I was actually really happy at Elephant and Castle because there was an excellent Japanese Film Festival on and I saw 4 films, then ate at a rather nice noodle bar across the road. You probably caught me being anxious because I couldn't find my friends, or perhaps at the moment when I couldn't find the way into the College of Communication...

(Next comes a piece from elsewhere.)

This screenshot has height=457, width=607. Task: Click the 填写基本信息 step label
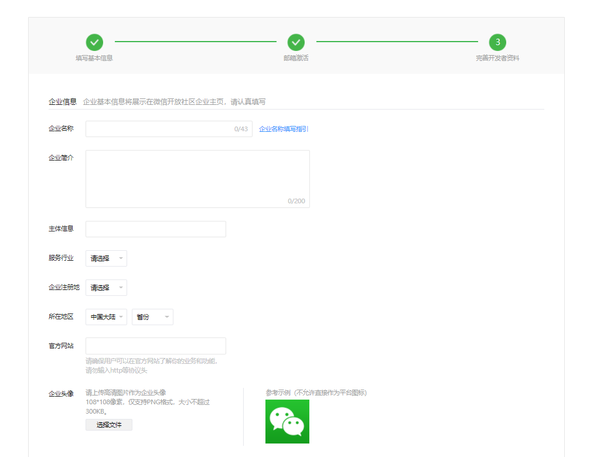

But on the whole I have to say Elephant and Castle has improved vastly since the bad old days.

(no subject)

Date: 2005-06-23 08:33 am (UTC)
From: (Anonymous)
I know you were there for the Film Season - the film about shitting was the best. The noodle place you speak of is OK - certainly it's cheap. Hope you enjoyed the noodles you took away.

(no subject)

Date: 2005-06-22 01:54 pm (UTC)
From: [identity profile] lites.livejournal.com
1940s semis with coloured glass fanlights form much of london's suburbs? i'm finding it hard to visualise these. 1930s, certainly.

(no subject)

Date: 2005-06-22 03:37 pm (UTC)
From: [identity profile] lord-whimsy.livejournal.com
Last one to photoshop a pair of union jack boxer shorts onto a shot of Nick is a rotten egg!

(no subject)

Date: 2005-06-22 04:16 pm (UTC)
From: [identity profile] mylifeismundane.livejournal.com
it's funny, because as an american that tends to be the way i feel about new york (although i actually find new york's filth appealing, maybe because i don't live in it), whereas coming to london feels incredibly liberating...i guess it's just difference of perspective, because you seem decidedly expat and london is definitely a manifestation of uk culture, society and politics. whereas i'm about to become expat (hopefully) and so for me that's a good thing because the uk compared to the states right now seems fantastic...
From: [identity profile] meganfinley.livejournal.com
I step off the plan with toddler daughter to get my tourist visa renewed (like someone in Holland is really going to notice, right?) and there welcoming me straight out of the tunnel from the plane is a big poster of a little girl holding a kitten- but it is tinted jaundice yellow, every bit of it, with the tag line "Hepatitis Kills Everyone!". That poster, the fact that you must take a car everywhere, lots of mud that sticks to your shoes unlike any mud in the known universe, and signs on everything telling you how much you will be fined and sentenced to jail for disturbing anything whatsoever. Besides reading Winnie the Pooh in a fake British accent to my daughter on a bus to Cambridge to annoy other passengers and have fun; I found everything extremely high priced, furnishings cold and formal, and stayed very drunk on soda and Remy cognaq most of the time I could manage it. Gee, maybe I should do a collage or a poem sometime on this come to think of it. Oh you're in New York now- MDF is called pressboard in the US. MDF sounds fancy and high falootin'. I do like BBC America though- but their European stuff has too many reruns.

(no subject)

Date: 2005-06-24 08:28 am (UTC)
From: [identity profile] rwillmsen.livejournal.com
"Lydon's evil cackle at the beginning of 'Holidays In The Sun' reveals him as an innocent who has decided to incarnate a malevolent view of human nature in the classic manner of the Dickensian pantomime villain. In The Sex Pistols, Lydon incarnates the British contempt for human nature. He becomes a parody of the malady, and is an immediate success in Britain. "

This is such a great insight, well worth repeating, especially for those of us who missed it the first time round. John Lydon and the British tabloids is indeed a marraige made in hell!